Che la Campania sia la Regione con le liste d’attesa “di gran lunga” più brevi in Italia è un’affermazione del Governatore De Luca, che ha fatto sorridere più di qualcuno. Di sicuro ha fatto ridere – o piangere – chiunque abbia avuto a che fare con il servizio sanitario regionale, per analisi ed accertamenti, negli ultimi anni.
I tempi di attesa connessi alle prestazioni in Regione Campania – si è vantato il Governatore – non superano in media i dieci giorni. E nessuno in Italia, riesce a fare meglio.
È un’affermazione probabilmente vera, ma sicuramente “lacunosa” e ingannevole per una semplicissima ragione tecnica e burocratica che purtroppo sfugge ai più.
Le prescrizioni mediche, quelle che comunemente definiamo “ricette”, prevedono quattro diverse tempistiche che- almeno in teoria – dovrebbero essere individuate dal medico di base in base alla gravità e all’urgenza: U (urgente), B (breve), D (differibile) P (programmabile).
Nell’indicare la (poco credibile, sicuramente imprecisa) “media” di dieci giorni per l’effettuazione dell’esame, il Governatore avrebbe dovuto anche specificare per quale priorità prescritta: se appunto per una classe di priorità Urgente, Breve, Differibile o Programmabile. Una precisazione di non poco conto se si considerano un paio di cose, premettendo che non vi è possibilità alcuna (se la matematica non è un’opinione) che dieci giorni sia la media tra i tempi di attesa per le quattro classi di urgenza.

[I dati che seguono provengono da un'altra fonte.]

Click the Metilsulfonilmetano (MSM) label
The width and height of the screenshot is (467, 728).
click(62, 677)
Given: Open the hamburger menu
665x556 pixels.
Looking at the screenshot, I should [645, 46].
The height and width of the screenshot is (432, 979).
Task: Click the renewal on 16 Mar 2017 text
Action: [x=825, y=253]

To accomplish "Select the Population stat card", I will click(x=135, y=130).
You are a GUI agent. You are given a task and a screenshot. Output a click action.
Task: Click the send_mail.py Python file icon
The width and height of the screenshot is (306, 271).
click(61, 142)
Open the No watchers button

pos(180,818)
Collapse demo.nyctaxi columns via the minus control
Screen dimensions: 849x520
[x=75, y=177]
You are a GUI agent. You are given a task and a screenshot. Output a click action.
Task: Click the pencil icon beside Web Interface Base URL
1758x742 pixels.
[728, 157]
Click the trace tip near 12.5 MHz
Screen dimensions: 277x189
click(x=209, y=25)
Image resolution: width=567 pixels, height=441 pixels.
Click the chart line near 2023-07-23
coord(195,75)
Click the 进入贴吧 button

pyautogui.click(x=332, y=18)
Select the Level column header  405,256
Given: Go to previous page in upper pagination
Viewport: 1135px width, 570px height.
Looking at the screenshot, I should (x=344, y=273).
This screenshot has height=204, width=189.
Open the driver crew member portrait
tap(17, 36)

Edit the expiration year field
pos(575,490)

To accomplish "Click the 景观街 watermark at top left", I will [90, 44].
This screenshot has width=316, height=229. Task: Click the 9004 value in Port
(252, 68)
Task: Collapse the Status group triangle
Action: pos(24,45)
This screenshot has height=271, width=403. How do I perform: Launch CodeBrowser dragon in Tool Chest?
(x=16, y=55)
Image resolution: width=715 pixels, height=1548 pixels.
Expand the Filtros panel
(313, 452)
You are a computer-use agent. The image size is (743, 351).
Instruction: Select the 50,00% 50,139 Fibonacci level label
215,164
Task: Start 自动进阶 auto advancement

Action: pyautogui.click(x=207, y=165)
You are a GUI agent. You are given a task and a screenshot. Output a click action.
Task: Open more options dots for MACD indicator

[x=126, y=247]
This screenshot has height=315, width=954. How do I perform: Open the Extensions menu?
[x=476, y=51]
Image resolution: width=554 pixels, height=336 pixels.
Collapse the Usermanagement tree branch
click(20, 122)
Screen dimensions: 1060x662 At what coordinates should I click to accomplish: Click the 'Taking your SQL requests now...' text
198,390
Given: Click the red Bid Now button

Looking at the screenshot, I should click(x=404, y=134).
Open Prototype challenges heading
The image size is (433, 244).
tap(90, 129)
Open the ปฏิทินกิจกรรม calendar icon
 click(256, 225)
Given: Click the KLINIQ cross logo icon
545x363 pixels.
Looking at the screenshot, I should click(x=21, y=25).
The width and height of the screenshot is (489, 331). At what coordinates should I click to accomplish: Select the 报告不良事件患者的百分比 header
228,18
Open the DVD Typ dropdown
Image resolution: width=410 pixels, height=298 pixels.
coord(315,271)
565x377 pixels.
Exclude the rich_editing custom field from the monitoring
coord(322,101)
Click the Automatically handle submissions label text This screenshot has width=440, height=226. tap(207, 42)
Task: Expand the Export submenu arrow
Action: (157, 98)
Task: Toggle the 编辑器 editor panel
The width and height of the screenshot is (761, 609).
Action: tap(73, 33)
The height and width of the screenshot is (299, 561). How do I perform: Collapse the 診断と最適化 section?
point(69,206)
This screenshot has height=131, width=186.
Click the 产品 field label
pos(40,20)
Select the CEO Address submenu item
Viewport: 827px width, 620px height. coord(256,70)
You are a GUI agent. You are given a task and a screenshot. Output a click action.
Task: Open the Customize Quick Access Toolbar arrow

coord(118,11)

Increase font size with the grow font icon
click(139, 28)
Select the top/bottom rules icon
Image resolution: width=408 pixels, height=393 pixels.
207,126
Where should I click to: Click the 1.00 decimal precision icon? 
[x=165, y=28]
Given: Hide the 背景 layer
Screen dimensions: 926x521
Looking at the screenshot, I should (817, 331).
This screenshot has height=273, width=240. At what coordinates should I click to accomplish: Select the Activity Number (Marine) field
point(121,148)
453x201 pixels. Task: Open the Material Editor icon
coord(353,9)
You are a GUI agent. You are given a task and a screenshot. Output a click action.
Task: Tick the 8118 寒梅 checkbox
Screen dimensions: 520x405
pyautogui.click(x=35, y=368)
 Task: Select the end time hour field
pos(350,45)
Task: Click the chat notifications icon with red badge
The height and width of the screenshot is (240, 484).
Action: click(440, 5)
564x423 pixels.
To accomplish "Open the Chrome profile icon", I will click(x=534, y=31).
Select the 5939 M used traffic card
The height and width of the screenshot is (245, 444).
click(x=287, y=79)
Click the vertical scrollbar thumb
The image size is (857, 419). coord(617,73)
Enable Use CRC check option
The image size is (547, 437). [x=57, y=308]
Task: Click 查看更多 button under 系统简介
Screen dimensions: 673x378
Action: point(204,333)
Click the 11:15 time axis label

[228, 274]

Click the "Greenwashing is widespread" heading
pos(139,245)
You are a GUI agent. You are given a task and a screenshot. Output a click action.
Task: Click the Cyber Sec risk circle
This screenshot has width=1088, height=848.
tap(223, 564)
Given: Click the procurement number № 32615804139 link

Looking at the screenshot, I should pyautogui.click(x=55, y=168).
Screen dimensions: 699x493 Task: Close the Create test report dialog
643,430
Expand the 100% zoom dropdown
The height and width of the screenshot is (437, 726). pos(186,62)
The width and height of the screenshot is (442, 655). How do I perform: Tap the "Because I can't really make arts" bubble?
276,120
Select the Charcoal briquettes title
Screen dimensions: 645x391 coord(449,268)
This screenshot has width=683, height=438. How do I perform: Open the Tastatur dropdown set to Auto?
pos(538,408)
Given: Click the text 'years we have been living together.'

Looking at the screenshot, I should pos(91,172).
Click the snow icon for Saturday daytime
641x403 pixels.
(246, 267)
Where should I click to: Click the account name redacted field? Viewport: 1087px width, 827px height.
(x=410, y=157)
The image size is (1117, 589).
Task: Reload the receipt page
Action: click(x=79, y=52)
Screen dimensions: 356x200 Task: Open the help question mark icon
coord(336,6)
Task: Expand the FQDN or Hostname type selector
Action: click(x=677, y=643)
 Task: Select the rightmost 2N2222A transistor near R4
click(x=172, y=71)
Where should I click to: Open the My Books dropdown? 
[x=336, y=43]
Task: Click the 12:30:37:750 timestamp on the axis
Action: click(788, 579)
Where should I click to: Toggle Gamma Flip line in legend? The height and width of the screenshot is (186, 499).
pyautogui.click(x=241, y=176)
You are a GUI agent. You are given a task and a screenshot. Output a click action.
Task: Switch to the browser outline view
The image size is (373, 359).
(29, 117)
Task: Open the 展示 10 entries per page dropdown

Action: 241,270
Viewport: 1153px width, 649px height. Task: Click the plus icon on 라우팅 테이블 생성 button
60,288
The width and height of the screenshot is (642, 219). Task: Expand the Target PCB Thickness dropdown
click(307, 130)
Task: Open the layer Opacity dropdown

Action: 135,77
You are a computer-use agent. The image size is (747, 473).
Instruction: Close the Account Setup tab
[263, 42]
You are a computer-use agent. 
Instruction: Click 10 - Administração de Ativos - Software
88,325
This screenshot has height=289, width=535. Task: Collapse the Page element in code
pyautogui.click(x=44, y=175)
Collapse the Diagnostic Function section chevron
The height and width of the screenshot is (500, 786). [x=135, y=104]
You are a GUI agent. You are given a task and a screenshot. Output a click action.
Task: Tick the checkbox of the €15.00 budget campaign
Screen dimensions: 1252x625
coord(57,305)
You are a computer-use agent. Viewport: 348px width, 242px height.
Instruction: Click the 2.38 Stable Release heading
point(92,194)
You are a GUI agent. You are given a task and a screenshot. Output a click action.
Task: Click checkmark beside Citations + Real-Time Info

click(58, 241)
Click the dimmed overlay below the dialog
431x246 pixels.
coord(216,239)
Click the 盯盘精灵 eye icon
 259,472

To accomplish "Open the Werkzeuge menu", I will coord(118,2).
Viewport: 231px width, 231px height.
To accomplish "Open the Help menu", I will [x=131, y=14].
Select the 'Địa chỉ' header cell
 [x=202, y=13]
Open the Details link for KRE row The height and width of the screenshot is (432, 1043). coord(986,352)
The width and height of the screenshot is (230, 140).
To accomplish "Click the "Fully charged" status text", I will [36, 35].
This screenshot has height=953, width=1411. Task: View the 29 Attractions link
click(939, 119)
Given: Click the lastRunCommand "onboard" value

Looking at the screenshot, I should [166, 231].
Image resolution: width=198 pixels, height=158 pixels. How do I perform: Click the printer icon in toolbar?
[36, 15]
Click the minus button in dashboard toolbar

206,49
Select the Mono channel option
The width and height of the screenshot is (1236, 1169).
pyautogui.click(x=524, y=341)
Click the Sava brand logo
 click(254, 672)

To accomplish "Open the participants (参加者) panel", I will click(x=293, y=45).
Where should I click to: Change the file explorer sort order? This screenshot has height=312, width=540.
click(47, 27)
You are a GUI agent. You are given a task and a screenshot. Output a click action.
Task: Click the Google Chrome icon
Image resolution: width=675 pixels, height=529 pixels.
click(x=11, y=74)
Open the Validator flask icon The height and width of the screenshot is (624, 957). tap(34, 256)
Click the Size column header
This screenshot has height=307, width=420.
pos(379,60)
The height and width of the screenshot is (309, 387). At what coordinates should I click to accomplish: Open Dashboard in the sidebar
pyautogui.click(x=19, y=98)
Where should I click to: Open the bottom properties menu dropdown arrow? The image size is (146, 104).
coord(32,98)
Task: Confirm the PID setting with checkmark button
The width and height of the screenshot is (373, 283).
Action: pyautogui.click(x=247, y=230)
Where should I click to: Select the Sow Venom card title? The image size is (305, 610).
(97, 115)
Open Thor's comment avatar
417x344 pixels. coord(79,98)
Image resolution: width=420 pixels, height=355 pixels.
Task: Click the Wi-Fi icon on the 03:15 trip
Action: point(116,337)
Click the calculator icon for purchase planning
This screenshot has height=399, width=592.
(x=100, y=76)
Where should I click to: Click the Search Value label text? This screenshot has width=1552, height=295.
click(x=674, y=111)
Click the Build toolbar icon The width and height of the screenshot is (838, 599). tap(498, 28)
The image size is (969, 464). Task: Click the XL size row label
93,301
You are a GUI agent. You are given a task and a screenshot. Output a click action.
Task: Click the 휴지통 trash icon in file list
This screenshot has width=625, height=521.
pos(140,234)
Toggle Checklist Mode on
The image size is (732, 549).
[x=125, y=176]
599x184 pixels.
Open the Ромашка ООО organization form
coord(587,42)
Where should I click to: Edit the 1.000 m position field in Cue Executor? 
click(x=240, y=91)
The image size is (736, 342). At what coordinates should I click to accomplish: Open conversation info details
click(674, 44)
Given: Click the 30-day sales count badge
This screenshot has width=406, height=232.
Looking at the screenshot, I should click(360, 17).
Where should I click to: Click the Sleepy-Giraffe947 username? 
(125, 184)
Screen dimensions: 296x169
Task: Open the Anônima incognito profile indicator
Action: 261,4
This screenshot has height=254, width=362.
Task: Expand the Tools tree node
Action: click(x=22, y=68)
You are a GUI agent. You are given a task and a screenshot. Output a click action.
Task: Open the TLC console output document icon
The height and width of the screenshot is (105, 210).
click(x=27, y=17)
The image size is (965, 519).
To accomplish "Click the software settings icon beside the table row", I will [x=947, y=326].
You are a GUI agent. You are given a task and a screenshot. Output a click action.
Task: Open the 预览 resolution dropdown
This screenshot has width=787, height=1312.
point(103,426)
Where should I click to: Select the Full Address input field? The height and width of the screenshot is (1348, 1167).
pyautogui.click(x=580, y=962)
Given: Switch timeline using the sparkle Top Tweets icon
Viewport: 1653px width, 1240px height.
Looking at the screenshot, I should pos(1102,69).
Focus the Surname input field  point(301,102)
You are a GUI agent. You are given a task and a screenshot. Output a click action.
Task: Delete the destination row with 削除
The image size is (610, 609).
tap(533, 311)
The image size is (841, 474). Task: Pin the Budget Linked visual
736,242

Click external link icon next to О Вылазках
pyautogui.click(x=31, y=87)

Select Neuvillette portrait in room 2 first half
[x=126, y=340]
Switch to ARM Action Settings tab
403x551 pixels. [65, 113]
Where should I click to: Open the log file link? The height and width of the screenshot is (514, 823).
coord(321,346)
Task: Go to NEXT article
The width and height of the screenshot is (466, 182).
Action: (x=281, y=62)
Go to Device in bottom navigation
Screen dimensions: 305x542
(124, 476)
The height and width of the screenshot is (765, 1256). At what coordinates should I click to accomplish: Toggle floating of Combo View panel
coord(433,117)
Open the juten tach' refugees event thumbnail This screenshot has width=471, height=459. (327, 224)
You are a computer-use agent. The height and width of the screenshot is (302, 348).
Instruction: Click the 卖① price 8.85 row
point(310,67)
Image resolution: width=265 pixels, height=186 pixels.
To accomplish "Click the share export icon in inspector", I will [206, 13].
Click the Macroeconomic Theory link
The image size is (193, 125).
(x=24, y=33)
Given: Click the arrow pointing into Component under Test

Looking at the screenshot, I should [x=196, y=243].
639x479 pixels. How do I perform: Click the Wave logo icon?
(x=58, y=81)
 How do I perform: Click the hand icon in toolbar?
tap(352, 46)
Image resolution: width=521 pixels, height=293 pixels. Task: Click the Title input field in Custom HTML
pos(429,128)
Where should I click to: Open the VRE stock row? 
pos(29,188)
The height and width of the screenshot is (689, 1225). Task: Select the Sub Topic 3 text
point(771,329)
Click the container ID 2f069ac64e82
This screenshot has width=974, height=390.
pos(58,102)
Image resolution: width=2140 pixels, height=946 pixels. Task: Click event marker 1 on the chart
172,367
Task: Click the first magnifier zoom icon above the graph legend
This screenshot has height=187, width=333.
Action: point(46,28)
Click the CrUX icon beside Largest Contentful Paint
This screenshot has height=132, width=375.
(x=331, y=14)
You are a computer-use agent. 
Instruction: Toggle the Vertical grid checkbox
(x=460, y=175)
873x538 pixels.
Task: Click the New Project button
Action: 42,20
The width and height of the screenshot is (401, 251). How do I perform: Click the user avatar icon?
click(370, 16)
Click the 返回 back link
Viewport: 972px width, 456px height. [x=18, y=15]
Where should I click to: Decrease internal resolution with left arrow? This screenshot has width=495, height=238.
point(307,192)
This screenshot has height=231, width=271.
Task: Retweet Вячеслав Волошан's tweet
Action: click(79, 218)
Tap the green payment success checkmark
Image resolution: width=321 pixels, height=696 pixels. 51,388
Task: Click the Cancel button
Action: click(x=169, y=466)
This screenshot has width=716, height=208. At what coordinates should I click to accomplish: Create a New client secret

La prima: la tempistica non è affatto discrezionale. Anzi, è imposta dalla legge e, se l’ASL non vi si attiene, è passibile di denuncia e conseguente risarcimento (le sentenze in tal senso abbondano e sono unanimi nelle conclusioni: condanna e risarcimento). La prescrizione con codice U (urgente) impone una lista d’attesa di non più di 72 ore, vale a dire tre giorni. Quella con codice B (breve), di dieci giorni. Quella con D (differibile) di 30 giorni, e quella P di 120 giorni, vale a dire poco meno di 4 mesi.
Il medico di base, in maniera pressoché automatica, verrebbe da dire di default, (salvo ovviamente i casi di effettiva, particolare urgenza) rilascia prescrizioni con codice di priorità P: l’esame dovrebbe quindi essere effettuato entro circa quattro mesi.
Ora, chiunque abbia avuto a che fare con il servizio sanitario regionale, sa molto bene – avendolo vissuto sulla propria pelle e sulla propria salute – che per buona parte degli accertamenti e delle visite, siamo ben oltre questa tempistica. Per le visite e le analisi connesse alla diagnosi di autismo, tanto per fare un esempio, siamo intorno all’anno. Per una colonscopia, sei mesi ed oltre. Per una visita alla tiroide, cinque mesi: sono tempistiche che vengono fuori dall’App regionale Sinfonia-Campania in Salute: con una copertura, quindi, dell’intero territorio regionale. Manco spostandosi in altri capoluoghi di provincia, detto in altri termini, si riesce ad abbreviare l’attesa.
La tempistica indicata dal Governatore non può quindi assolutamente – a meno che non si vogliano mettere in discussione i principi basilari della matematica – essere una media tra le quattro classi di priorità.
Molto più probabile, invece, che il suo dato si riferisca alle sole prescrizioni U e B (urgenti e a breve termine). Se così fosse, ci sarebbe ben poco da vantarsene; in questo caso (al di là del presunto record nazionale) nella migliore delle ipotesi (classe di urgenza B) la Regione sarebbe “filo-filo” nel rispetto della legge. E in palese e grave violazione per la classe di urgenza U.
Ben farebbe quindi il Governatore – se davvero volesse dare un quadro realistico ed attendibile dello stato di salute della Regione in Campania – a specificare, priorità per priorità prescrizionale, quali sono in media i tempi di attesa. O, se preferisse un dato medio per non scendere troppo nel dettaglio, che tenesse conto di tutte e quattro le priorità prescrizionali. Perché “sparando” dieci giorni (e vantandosi peraltro di un record nazionale) di media tra chissà quali dati, come ha fatto, ha finito per gettarsi una zappa sui piedi.
Il suo dato sarà anche vero per le classi di maggiore urgenza: ma non è affatto cosa di cui andar fieri.